### Texte source ###
La France poursuit son aventure coloniale en Afrique, des personnalités politiques africaines sont corrompues, et l’aide au développement est nuisible. C’est ce que nous dit l’opposante politique d’Afrique occidentale et suisso-camerounaise Nathalie Yamb.

Voici un extrait de son interview par Anja Conzett pour le magazine digital Die Republik.

Un lundi de décembre à neuf heures, Nathalie Yamb, une opposante militante du mouvement panafricain est arrêtée et emprisonnée dans sa patrie d’adoption, la Côte d’Ivoire, par trois policiers. Douze heures plus tard, la suisso-camerounaise se retrouve embarquée dans un avion pour Zurich. Elle n’a avec elle rien d’autre que son sac à main, son passeport suisse et les médicaments pour son dysfonctionnement thyroïdien que l’un des policiers lui a achetés à l’aéroport. C’était en 2019. Depuis lors, Nathalie Yamb vit dans un endroit en Suisse que nous ne pouvons pas divulguer ici.

Nathalie Yamb, pourquoi la Côte d’Ivoire vous a-t-elle expulsée ? Officiellement, j’ai été expulsée parce que mes activités étaient incompatibles avec l’intérêt national. Officieusement, j’ai été expulsée parce que mon engagement entrait en collision avec les intérêts de la Françafrique — c’est-à-dire de l’influence française sur l’Afrique. La France considère ses anciennes colonies d’Afrique centrale et de l’Ouest comme l’arrière-cour de Paris, dans laquelle elle peut se servir.
###
• **Consigne**
Réécrivez, s'il vous plaît, le passage du texte sur Nathalie Yamb allant de "Un lundi de" à "pas divulguer ici.", en remplaçant "Zurich" par "Genève".
### Données à analyser ###
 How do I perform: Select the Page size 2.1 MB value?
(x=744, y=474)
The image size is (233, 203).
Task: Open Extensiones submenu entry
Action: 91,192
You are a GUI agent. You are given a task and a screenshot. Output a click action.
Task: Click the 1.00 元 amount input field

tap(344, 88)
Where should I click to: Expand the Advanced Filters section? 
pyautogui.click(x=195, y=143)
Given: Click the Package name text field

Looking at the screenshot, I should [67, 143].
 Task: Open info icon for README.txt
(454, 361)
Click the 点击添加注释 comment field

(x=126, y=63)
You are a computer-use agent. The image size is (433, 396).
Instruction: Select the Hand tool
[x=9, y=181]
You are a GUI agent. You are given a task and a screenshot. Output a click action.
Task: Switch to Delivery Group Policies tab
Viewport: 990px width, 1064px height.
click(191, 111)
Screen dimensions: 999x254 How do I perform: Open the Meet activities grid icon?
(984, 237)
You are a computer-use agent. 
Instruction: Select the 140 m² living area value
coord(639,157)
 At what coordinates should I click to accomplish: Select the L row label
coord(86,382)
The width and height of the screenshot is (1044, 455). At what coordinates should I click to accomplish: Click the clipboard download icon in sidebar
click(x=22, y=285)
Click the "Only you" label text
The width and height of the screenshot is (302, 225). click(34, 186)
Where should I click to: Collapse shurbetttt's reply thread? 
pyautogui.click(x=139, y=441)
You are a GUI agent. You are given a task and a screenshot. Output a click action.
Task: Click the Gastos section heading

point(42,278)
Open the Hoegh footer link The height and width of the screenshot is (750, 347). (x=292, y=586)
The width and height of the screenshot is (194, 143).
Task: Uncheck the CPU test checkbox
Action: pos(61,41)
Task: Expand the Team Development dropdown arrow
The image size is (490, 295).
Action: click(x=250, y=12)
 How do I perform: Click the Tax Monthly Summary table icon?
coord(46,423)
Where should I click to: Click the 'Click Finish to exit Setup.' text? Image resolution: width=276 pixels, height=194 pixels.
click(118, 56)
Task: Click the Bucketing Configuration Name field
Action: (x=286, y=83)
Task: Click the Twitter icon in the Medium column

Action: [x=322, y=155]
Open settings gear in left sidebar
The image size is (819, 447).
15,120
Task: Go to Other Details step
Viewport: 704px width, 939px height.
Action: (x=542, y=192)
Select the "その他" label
###
• **Corrigé**
Un lundi de décembre à neuf heures, Nathalie Yamb, une opposante militante du mouvement panafricain est arrêtée et emprisonnée dans sa patrie d’adoption, la Côte d’Ivoire, par trois policiers. Douze heures plus tard, la suisso-camerounaise se retrouve embarquée dans un avion pour Genève. Elle n’a avec elle rien d’autre que son sac à main, son passeport suisse et les médicaments pour son dysfonctionnement thyroïdien que l’un des policiers lui a achetés à l’aéroport. C’était en 2019. Depuis lors, Nathalie Yamb vit dans un endroit en Suisse que nous ne pouvons pas divulguer ici.